As Crisis opens, Harrison “Harry” Foster, a legal consultant specializing in crisis management for the London firm of Simpson White Consultancy Ltd., is dispatched to Newmarket. His mission is to investigate a fire in the Castleton House Stables owned by the Chadwick family. Considered one of the finest racehorse training establishments in the country, it was home to seven very valuable horses that were destroyed in the fire. The most prized of the lot, Prince of Troy, was the current wonder racehorse and the odds-on favorite for the renowned Epsom Derby. His death is an immeasurable loss to racing, as well as to its Middle-Eastern owner Sheikh Karim, who is Harry’s client.

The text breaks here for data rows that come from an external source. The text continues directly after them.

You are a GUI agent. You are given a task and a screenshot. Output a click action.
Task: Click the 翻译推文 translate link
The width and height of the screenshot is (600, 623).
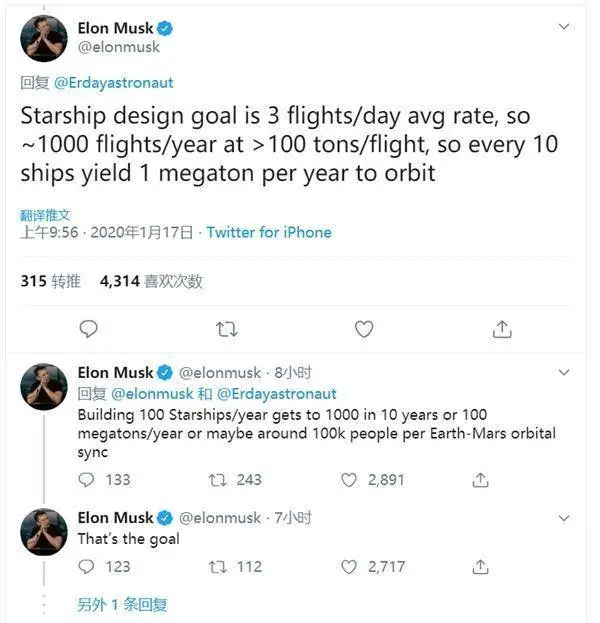pos(45,215)
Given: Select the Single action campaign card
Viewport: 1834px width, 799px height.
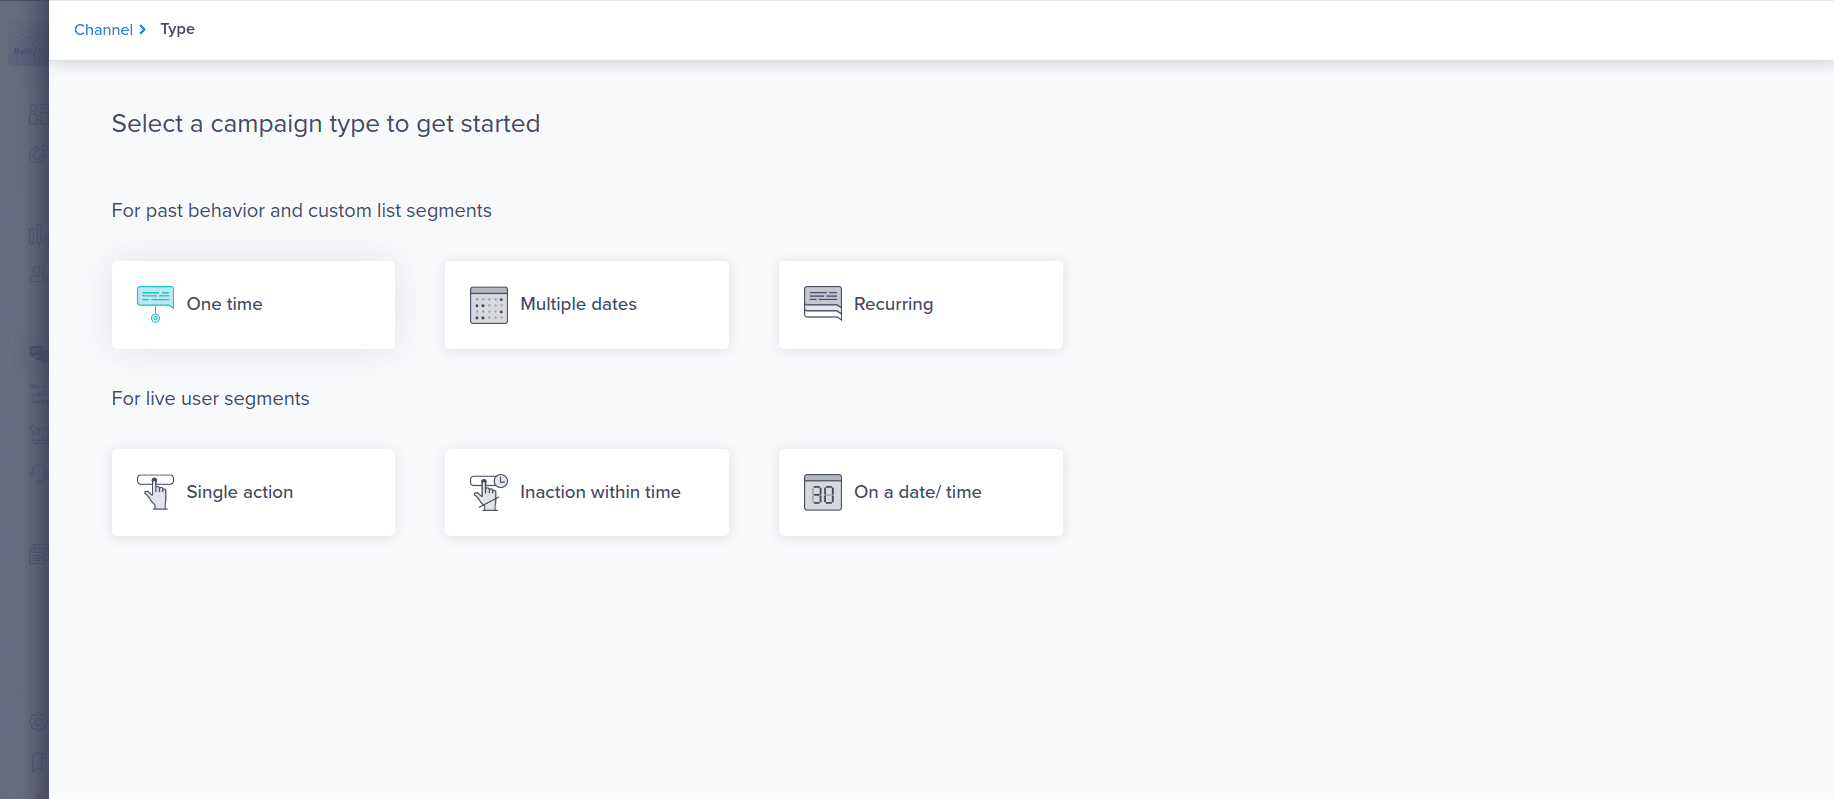Looking at the screenshot, I should point(253,491).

On his client’s behalf, Harry is to liaise with Oliver Chadwick the current head of the racing dynasty. This entails a front row seat to the internecine politics of what turns out to be a very dysfunctional family. They are a proper nest of vipers. Sibling rivalry is rampant and there is no love lost among the lot of them. Patriarch Oliver holds the reins, resentment is high between his two trainer sons, Ryan and Declan, with younger son Tony riding as a jockey but never measuring up to his two older brothers. Then there is Oliver’s only daughter Zoe, who is married, lives in London and has often spelled trouble for the family.
Confronted by the whole family—Oliver’s choice not his—Harry lays down the ground rules:
My name is Harry Foster. I’m a lawyer and I am here as Sheikh Karim’s personal representative…. The Sheikh is very keen to ensure that nothing is said or done that in any way reflects badly on him or his reputation. And that means he also has the well-being of you and your stables at heart. It must be clearly understood that nothing should be said by any of you to anyone, and specifically not to the press, without clearing it with me first, and I mean nothing. Not even “no comment.” That makes it look like you’re hiding something. Better to say nothing at all. Do you understand?
They do but they are not at all sanguine about it. Silence turns out to be the least of their problems when the police discover human remains in the burnt-out shell. As all the stable staff have been accounted for, the identity is an enigma. It’s just one of many as Harry probes deeper into the many unanswered questions surrounding the fire and its aftermath.
The quest for answers thrusts Harry very much in harm’s way. It leads to an unearthing of family secrets, which to a person they’d prefer remain buried. It’s all here: incest, blackmail, murder, mayhem and megalomania among the high and mighty. No one is left unscathed. As usual, Francis ratchets up the tension to the very end.
With Crisis, Francis has given us another special thriller. He delivers compelling behind-the-racing-scene details, delicious character vignettes, and some hard-hitting gritty stories full of surprising twists and turns. Welcome to the winner’s circle once again.
Irma Heldman is a veteran publishing executive and book reviewer with a penchant for mysteries. One of her favorite gigs was her magazine column “On the Docket” under the pseudonym O. L. Bailey.